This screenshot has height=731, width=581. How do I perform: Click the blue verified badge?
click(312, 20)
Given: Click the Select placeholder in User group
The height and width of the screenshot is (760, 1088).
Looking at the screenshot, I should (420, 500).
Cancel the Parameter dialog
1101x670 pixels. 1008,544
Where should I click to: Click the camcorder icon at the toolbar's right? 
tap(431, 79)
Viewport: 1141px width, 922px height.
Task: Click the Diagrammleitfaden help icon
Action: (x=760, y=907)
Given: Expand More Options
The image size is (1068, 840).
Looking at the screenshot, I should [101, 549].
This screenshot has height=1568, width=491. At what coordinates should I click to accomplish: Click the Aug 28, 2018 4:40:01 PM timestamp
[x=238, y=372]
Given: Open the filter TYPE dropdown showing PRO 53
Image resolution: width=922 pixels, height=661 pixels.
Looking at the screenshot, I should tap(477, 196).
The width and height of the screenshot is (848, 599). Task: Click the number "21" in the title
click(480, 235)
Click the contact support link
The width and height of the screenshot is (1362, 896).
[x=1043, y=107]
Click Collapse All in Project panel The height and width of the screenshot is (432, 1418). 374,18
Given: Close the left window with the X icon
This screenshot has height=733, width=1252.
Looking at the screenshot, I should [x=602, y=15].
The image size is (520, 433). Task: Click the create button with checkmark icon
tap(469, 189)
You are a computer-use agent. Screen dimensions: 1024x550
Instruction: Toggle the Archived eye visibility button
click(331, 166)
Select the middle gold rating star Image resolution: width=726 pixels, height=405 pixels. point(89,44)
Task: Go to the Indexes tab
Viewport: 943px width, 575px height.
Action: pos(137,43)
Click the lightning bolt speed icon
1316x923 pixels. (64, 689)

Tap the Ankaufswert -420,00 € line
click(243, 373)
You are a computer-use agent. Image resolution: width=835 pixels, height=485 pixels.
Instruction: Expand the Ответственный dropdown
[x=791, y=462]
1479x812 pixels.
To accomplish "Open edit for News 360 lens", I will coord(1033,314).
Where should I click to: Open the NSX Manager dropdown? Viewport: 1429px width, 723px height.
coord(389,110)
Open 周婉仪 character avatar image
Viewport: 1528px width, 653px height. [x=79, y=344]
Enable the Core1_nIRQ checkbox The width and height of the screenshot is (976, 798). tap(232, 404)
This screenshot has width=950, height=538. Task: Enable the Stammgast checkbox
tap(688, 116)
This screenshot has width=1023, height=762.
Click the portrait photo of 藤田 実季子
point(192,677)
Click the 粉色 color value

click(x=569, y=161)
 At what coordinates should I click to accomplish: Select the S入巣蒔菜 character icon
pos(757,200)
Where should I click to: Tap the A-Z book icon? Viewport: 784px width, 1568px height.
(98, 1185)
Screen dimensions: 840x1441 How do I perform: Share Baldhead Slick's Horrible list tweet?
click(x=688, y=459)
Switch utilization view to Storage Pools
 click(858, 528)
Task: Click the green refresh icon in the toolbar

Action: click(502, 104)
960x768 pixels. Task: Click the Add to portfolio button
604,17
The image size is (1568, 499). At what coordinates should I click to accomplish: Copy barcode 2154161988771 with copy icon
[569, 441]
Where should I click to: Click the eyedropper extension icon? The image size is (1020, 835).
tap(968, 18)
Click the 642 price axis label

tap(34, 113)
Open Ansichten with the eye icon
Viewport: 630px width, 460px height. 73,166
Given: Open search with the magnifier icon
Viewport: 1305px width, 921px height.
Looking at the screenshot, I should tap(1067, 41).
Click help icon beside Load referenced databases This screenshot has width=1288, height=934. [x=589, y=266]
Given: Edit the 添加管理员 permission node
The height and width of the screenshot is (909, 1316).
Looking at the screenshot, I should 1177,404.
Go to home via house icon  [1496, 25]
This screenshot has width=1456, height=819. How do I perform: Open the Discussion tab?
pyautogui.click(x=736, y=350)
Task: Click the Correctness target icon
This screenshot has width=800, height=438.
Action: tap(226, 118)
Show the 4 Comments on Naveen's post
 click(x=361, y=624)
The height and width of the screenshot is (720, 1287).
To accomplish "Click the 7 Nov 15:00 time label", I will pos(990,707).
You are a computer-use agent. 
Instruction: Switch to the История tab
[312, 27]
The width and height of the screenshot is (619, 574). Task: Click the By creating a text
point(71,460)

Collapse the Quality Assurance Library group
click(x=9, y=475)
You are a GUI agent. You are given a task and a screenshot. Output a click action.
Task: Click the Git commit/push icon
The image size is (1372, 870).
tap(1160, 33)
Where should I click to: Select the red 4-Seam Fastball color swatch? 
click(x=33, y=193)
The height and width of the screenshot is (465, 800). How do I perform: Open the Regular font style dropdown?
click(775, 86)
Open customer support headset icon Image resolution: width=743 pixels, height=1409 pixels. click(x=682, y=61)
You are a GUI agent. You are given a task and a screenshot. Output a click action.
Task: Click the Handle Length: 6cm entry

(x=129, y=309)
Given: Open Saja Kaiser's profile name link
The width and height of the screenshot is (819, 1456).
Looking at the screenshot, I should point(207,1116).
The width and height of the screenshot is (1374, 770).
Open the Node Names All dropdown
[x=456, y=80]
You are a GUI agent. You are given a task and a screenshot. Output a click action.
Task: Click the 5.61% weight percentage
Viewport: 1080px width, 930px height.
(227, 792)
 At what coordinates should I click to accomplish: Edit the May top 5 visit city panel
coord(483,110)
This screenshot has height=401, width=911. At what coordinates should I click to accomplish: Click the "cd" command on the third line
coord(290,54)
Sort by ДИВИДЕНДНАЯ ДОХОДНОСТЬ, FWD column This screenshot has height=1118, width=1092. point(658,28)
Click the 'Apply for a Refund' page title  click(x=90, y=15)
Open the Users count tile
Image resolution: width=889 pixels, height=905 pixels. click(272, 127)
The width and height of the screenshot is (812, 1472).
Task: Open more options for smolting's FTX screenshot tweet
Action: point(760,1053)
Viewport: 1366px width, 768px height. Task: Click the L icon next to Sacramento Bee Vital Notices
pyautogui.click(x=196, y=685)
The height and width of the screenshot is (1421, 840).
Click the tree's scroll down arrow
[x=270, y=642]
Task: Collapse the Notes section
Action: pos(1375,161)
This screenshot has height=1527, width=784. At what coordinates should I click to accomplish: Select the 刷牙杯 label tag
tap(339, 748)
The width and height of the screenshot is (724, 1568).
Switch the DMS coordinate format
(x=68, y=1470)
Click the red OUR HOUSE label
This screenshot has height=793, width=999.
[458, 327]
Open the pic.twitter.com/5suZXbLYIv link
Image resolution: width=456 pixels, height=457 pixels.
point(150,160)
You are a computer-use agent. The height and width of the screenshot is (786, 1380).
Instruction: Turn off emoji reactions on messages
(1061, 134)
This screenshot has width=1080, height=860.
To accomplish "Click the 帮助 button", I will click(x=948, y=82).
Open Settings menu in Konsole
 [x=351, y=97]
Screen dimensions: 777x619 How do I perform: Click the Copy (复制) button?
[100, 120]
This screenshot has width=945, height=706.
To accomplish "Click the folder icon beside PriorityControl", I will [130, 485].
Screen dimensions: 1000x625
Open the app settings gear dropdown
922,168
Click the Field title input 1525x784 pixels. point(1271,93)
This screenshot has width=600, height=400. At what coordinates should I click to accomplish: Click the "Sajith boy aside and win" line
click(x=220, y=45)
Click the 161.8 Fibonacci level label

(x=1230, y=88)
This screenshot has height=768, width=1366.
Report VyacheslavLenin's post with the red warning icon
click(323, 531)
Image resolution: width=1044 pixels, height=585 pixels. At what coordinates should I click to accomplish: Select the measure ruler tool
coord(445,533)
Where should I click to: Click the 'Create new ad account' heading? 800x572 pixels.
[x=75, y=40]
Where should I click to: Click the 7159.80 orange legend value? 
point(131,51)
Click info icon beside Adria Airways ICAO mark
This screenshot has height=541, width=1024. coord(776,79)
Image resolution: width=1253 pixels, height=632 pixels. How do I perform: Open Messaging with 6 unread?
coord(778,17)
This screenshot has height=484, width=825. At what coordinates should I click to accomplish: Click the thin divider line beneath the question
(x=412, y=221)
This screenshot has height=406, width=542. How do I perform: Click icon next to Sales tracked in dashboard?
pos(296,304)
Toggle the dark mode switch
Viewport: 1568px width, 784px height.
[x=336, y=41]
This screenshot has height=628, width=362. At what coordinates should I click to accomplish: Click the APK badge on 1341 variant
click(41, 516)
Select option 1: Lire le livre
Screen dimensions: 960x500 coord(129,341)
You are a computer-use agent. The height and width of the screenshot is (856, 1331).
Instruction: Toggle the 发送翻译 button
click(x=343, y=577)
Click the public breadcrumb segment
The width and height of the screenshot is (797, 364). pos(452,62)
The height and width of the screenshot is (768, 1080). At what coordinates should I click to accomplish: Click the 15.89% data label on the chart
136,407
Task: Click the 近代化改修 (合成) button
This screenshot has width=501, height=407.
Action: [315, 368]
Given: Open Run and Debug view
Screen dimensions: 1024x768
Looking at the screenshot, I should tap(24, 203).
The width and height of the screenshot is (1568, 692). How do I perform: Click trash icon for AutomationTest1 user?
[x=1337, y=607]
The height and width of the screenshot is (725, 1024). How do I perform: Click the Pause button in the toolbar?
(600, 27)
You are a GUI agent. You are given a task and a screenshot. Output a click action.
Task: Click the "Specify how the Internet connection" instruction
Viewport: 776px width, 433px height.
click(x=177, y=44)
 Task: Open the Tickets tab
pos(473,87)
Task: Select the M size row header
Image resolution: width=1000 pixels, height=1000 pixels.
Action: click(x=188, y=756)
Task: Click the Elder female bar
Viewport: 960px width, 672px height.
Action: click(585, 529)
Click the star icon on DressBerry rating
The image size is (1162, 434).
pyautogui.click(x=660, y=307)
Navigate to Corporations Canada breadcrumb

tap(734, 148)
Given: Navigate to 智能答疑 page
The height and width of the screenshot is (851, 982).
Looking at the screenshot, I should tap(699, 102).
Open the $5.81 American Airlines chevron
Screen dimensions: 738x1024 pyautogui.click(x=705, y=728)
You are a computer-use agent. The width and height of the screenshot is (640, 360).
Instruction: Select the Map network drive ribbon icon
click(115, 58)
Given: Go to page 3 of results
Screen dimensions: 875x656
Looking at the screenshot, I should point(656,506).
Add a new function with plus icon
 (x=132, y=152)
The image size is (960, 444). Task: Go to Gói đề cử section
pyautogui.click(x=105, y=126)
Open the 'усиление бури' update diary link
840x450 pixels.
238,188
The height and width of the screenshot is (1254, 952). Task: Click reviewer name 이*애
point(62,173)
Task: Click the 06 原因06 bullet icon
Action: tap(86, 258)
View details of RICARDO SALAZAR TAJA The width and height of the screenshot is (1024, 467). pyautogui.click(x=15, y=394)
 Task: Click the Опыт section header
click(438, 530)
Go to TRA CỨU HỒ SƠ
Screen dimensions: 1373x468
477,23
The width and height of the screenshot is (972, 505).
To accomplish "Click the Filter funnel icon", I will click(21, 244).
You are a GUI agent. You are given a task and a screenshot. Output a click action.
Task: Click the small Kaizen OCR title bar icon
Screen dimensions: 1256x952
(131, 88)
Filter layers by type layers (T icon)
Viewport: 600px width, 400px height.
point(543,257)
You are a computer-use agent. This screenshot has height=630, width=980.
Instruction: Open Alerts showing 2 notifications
□ □ □ □ □ □ □
Task description »
Number of lines above that include "showing": state it and nothing else.

Completed exercise »
2